Trecho fornecido —
::::
Raíssa Wihby Ventura estuda em “O Arquivo como Alvo nas Palavras de Saidiya Hartman” a fabulação crítica como estratégia de expressão da crítica à violência na obra da autora estadunidense. O capítulo reconstrói o arco argumentativo de uma obra que se consolidade nos livros “Scenes of Subjetion” e “Wayward Lives”. Para Ventura, Hartman é autora de um projeto crítico definido como uma “experimentação centrada na construção de imaginários revolucionários conduzidos pela busca, instituição e iniciação de novas maneiras de contar um passado-presente no qual o pós-escravidão continua a definir horizontes e (im)possibilidades”.

Outro capítulo que relaciona literatura com violação de direitos humanos é “O Desafio da Expressão Literária da Experiência da Tortura”, de Bruno Konder Comparato.  Ele reflete sobre a comunicação da singularidade dessa terrível provação. De acordo com os organizadores do livro, “a literatura de testemunho, composta por relatos de vítimas, ilustra o que talvez seja o maior desafio de todo texto: ter que expressar experiências únicas, pois que pessoais, com o sentido de universalidade necessário para tornar qualquer reflexão compreensível por seus interlocutores”.

Projetos práticos

O livro se encerra com textos sobre projetos de intervenção voltados à prática dos direitos humanos. Os quatro capítulos da Parte 4 – Criações de Espaços e Práticas Coletivas tratam de iniciativas em espaços coletivos organizados para acolher e apoiar vítimas de violações e para proporcionar encontros com o potencial de criação de outras formas de subjetividade e relacionamento, explicam os autores da Introdução.

Bel Santos Mayer mostra, em “Os Direitos Humanos na Agenda da Rede de Bibliotecas Comunitárias LiteraSampa”, como esse projeto promove a Declaração Universal dos Direitos Humanos e os Objetivos de Desenvolvimento Sustentável (ODS), ao traduzi-los para distintas realidades e diferentes públicos. Ela informa que a Rede LiteraSampa, composta de 18 bibliotecas comunitárias instaladas nas periferias de São Paulo, Guarulhos e Mauá, foi criada em 2010 com o objetivo de promover o direito humano a livros, leitura, literatura e bibliotecas. O capítulo dá destaque especial ao envolvimento da juventude com o tema e analisa dados documentais sobre a origem e história das bibliotecas comunitárias.
::::
(Dados de localização por coordenadas de pixel)
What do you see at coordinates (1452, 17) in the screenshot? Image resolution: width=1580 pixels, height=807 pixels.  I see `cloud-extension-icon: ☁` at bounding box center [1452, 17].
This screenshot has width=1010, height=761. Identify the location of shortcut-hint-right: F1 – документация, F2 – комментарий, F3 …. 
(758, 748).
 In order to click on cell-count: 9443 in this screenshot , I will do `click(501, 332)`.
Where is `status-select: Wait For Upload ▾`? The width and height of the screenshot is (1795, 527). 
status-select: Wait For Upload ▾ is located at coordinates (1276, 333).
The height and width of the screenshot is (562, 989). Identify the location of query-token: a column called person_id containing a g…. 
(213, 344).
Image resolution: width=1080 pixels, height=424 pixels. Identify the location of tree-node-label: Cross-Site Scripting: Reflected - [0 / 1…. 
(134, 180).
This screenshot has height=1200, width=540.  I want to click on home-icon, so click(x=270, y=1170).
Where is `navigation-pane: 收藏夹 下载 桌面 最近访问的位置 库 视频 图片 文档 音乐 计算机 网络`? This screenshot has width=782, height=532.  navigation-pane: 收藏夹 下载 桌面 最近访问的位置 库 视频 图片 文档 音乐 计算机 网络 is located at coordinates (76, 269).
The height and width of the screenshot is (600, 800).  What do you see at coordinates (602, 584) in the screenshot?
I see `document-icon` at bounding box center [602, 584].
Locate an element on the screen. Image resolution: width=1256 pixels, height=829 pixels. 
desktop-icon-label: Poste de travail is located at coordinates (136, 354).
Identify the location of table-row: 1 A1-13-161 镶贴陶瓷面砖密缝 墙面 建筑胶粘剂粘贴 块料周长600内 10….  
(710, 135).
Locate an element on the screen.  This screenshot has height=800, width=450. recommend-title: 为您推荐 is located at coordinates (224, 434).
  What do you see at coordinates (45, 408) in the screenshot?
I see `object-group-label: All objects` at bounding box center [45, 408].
::::
Instrução de trabalho 1 —
Diga se cada afirmação abaixo está de acordo com o texto sobre o livro de direitos humanos e literatura. Responda sim ou não e cite as palavras do texto que decidem a questão.
(a) A Rede LiteraSampa foi criada em 2010.
(b) A Rede LiteraSampa reúne 20 bibliotecas comunitárias.
(c) A Parte 4 do livro é formada por quatro capítulos.
Instrução de trabalho 2 — Segundo o texto sobre o livro de direitos humanos e literatura, quem escreveu o capítulo "O Desafio da Expressão Literária da Experiência da Tortura"?
Instrução de trabalho 3 — Dê sequência ao texto sobre o livro de direitos humanos e literatura, começando logo após a última frase.
Os registros vêm de outra fonte.

Resposta 1 —
(a) Sim: "foi criada em 2010".
(b) Não: "composta de 18 bibliotecas comunitárias".
(c) Sim: "Os quatro capítulos da Parte 4".

Resposta 2 — Bruno Konder Comparato.

Resposta 3 —
Outra iniciativa relacionada com literatura objeto de capítulo é a produção de um volume com a história das lutas de familiares de jovens mortos por agentes do Estado, projeto relatado em “A Escrita-Memória no Livro ‘Mães em Luta’: Um Dispositivo Coletivo de Enunciação Testemunhal’”, de Cláudia Cristina Trigo Aguiar, Lucia Filomena Carreiro e Maria Cristina Gonçalvez Vicentin. A obra é um dos projetos do movimento Mães em Luto da Zona Leste, de São Paulo. O trabalho é fruto de parceria entre seis mulheres do movimento com profissionais e pesquisadores de psicologia clínica e da área de literatura.

A experiência de ensino, pesquisa e extensão universitária do projeto Relações de Gênero, Violência e Psicologia: Latinidades Insurgentes, desenvolvido pelo Núcleo de Formação Profissional do curso de Psicologia da PUC-SP, é apresentada por Gabriela Gramkow e Adriana Pádua Borghi no capítulo "Racismo, Gênero e Branquitude: Experimentações de Cuidado e Responsabilização em Cenas de Violências na Interface Psi-Jurídica". De acordo com as autoras, os estudos e intervenções do núcleo "foram desenvolvidos para apoiar pessoas sujeitas a sofrimento sociopolítico/ético-político, além de refletir sobre os ciclos de violência em que vítimas e ofensores são forjados".

"A Experiência dos Centros de Educação em Direitos Humanos da Cidade de São Paulo: Territórios e Vulnerabilidades", de Daniele Kowalewski e Flavia Schilling, é o capítulo que concluiu o livro. Nele, as autoras descrevem pesquisa na qual a memória desses centros de educação é recuperada, enfatizando sua concepção, obliteração e revitalização no período pós-pandemia. O texto dedica-se aos eixos território e vulnerabilidade da pesquisa (o terceiro foi multiculturalismo), com ênfase em vunerabilidade. A discussão é baseada em diversas fontes, entre as quais a Fundação Seade, o Ipea, o Núcleo de Apoio e Acompanhamento para a Aprendizagem (Naapa) da Prefeitura de São Paulo e escritos da filósofa estadunidense Judith Butler.